_Goal:_
Rewrite the listing from the line that contains "Task: Click the IntelliJ build hammer icon" through the end of the listing, inclusive, replacing "hammer" with "wrench" and keeping everything else the same. Leave the pictures out of your answer.

_Data provided:_
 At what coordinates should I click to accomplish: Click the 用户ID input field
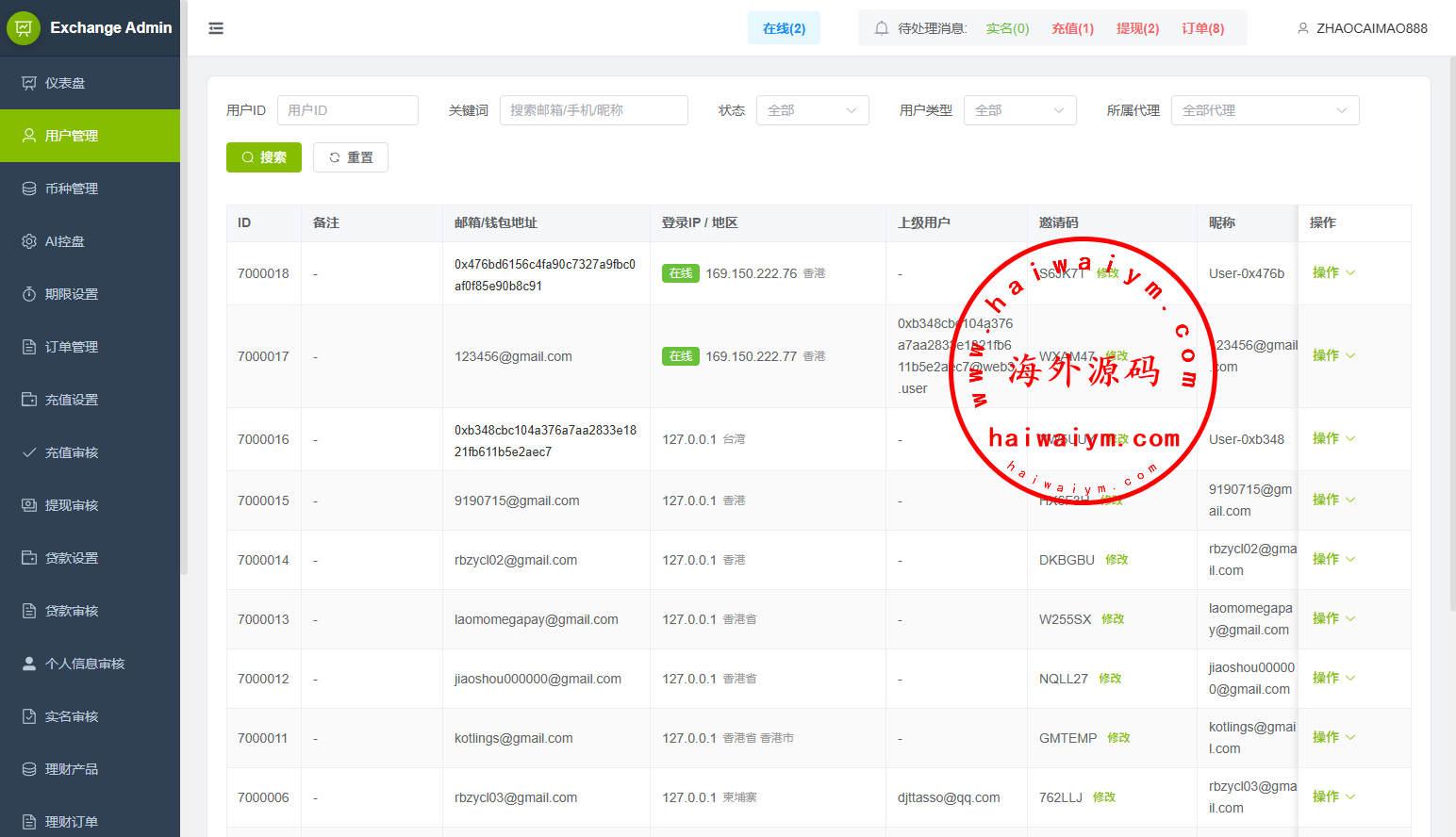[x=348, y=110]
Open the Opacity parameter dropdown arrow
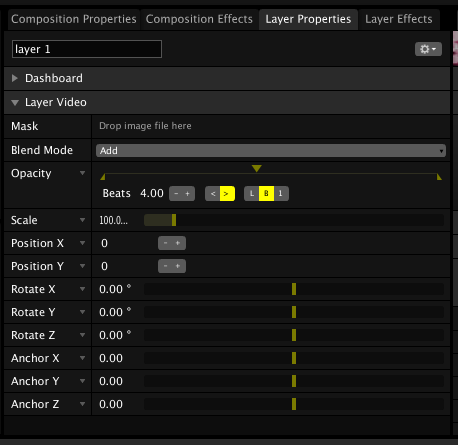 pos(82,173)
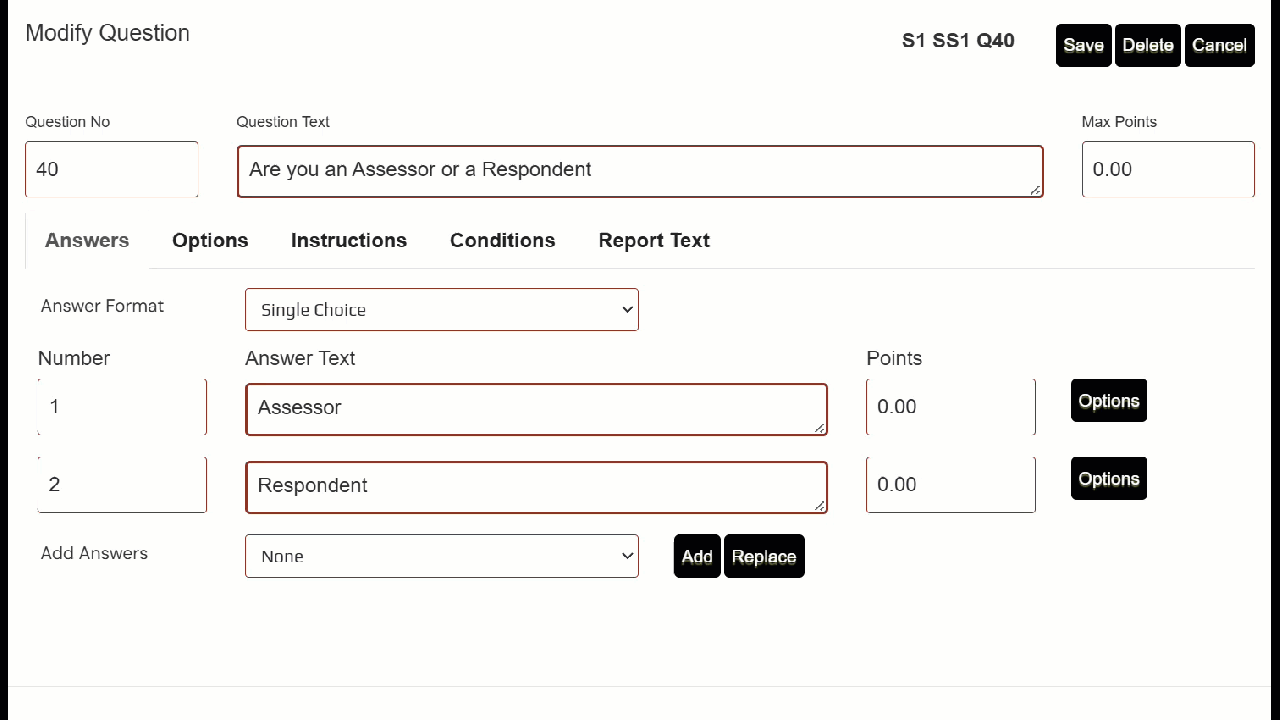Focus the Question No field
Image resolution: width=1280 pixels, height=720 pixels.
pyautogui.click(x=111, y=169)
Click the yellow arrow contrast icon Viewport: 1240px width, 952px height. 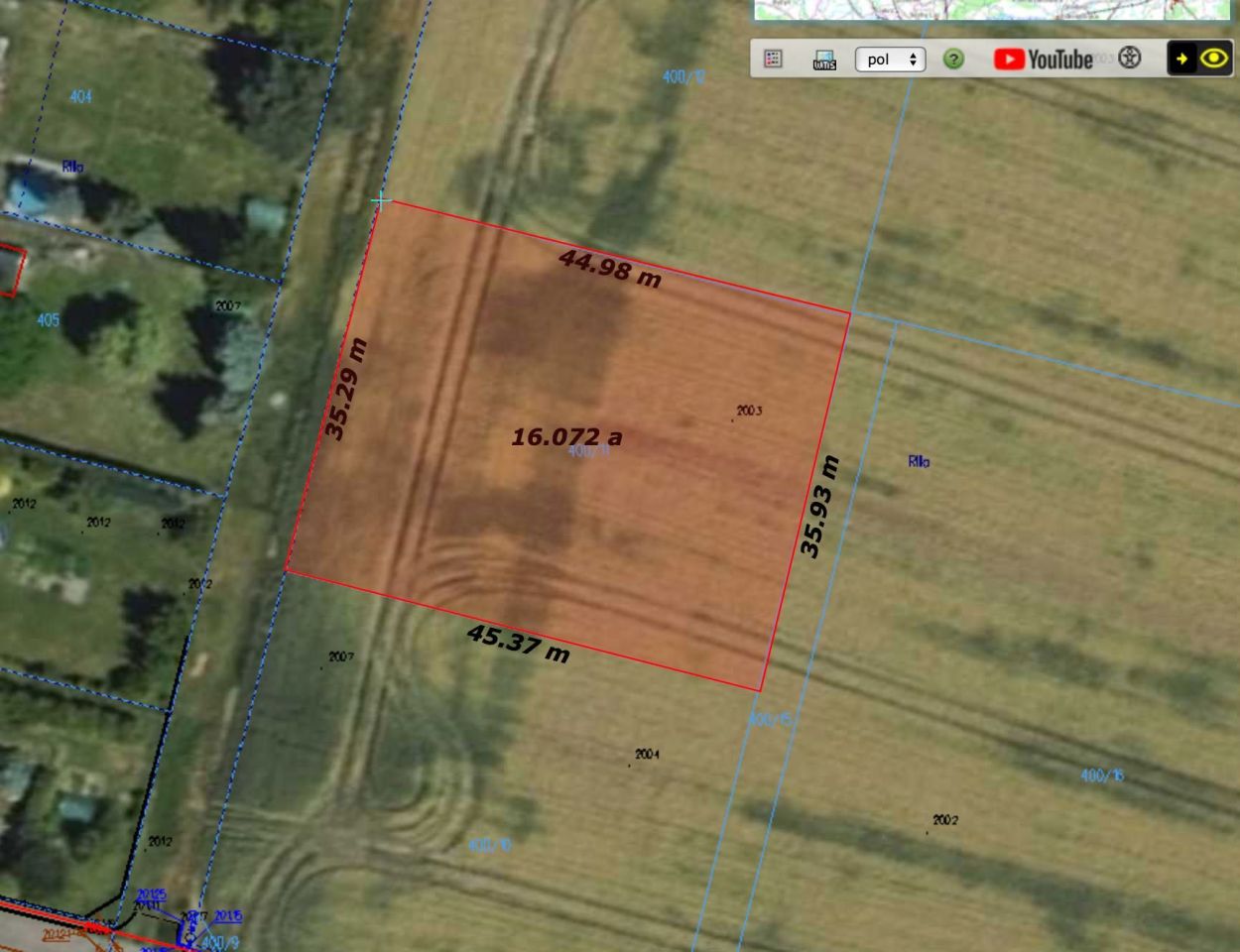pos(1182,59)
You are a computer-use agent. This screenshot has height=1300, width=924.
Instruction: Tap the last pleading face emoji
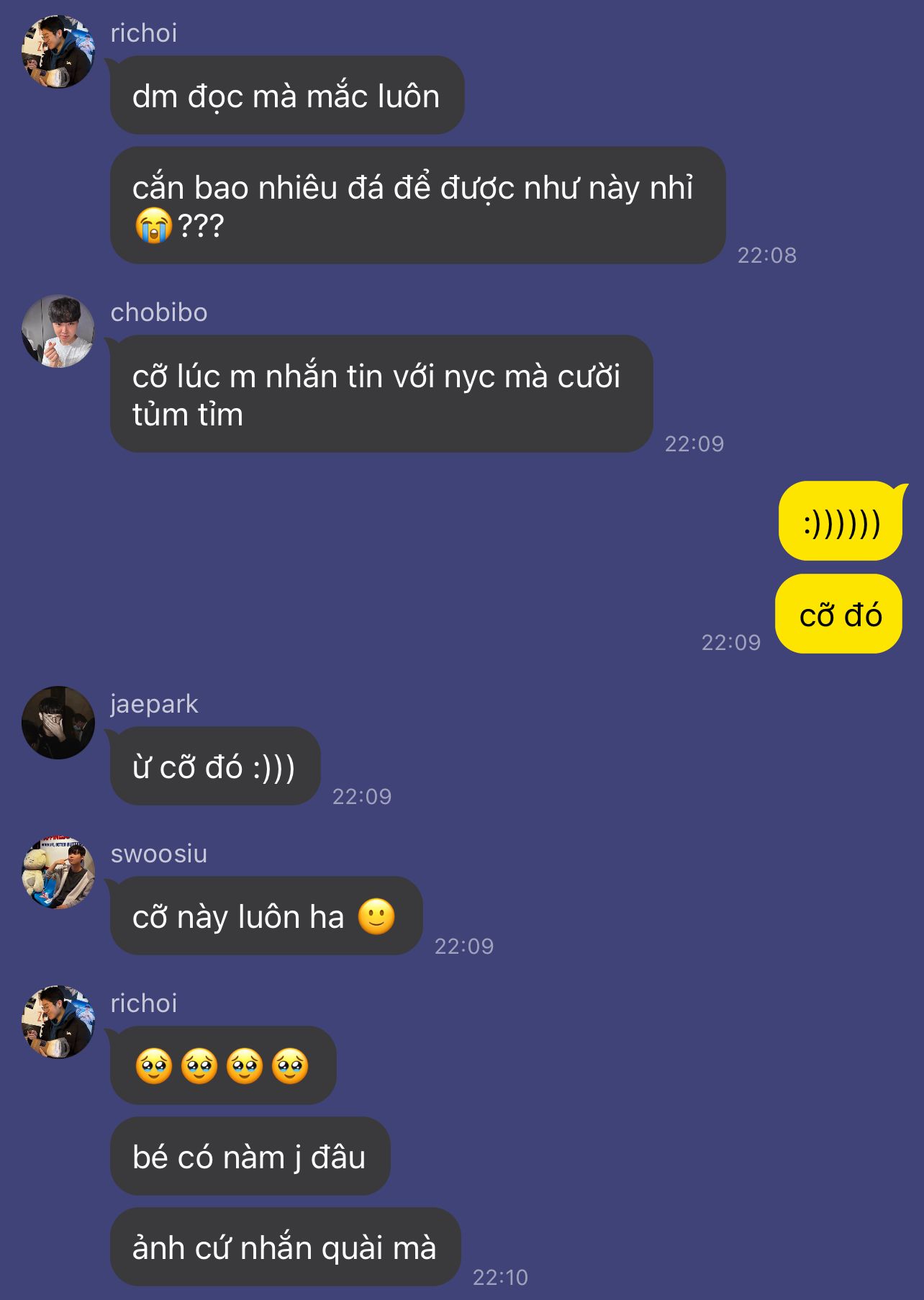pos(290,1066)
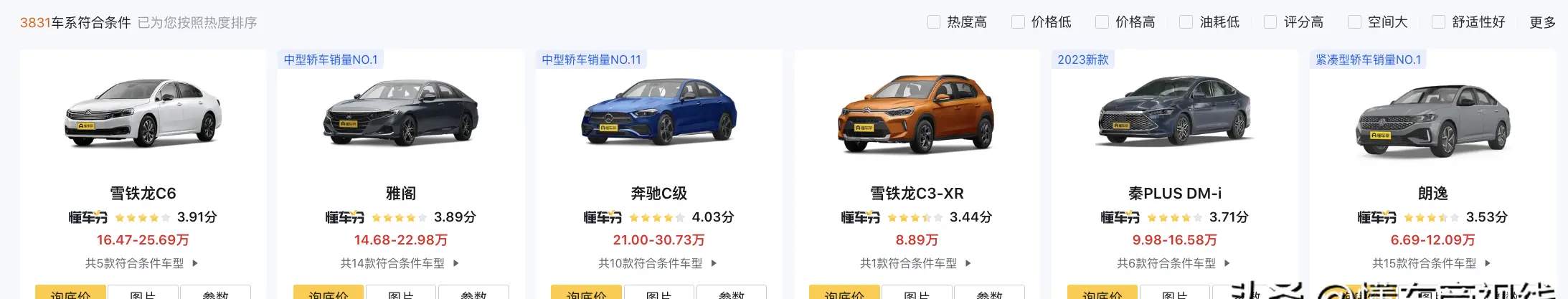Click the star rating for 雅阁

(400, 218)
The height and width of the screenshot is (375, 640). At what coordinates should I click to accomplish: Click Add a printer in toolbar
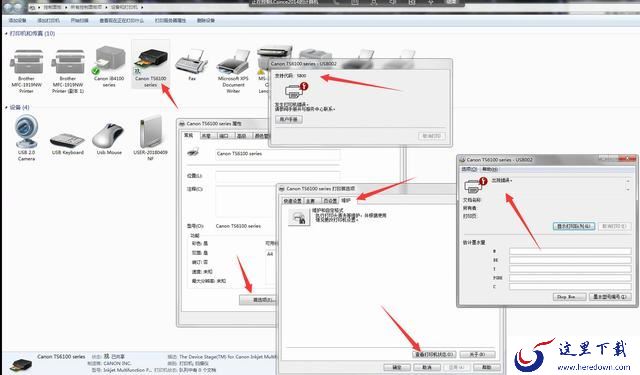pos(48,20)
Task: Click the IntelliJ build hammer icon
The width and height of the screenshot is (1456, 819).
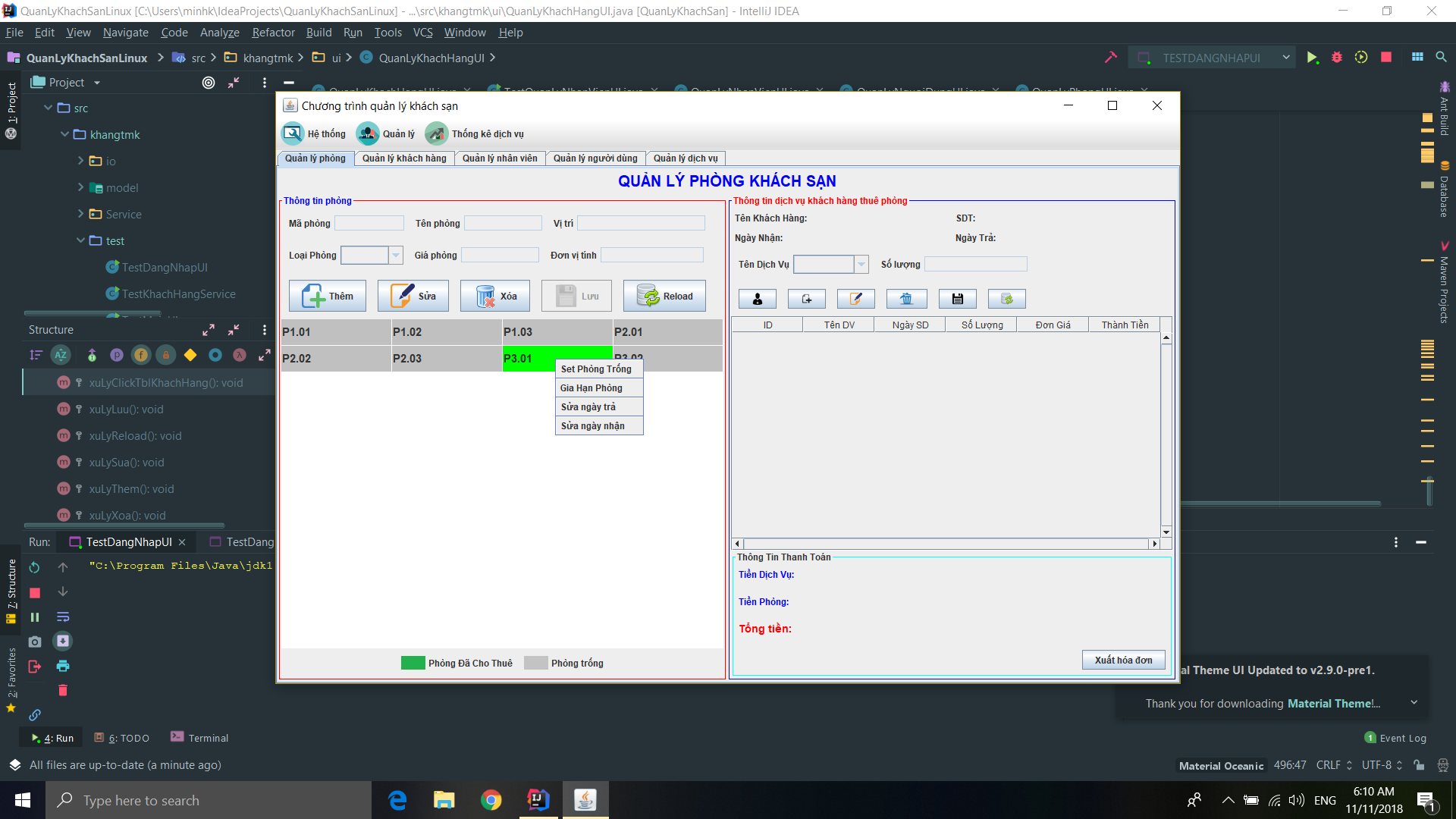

_Task output:_
Task: Click the IntelliJ build wrench icon
The width and height of the screenshot is (1456, 819).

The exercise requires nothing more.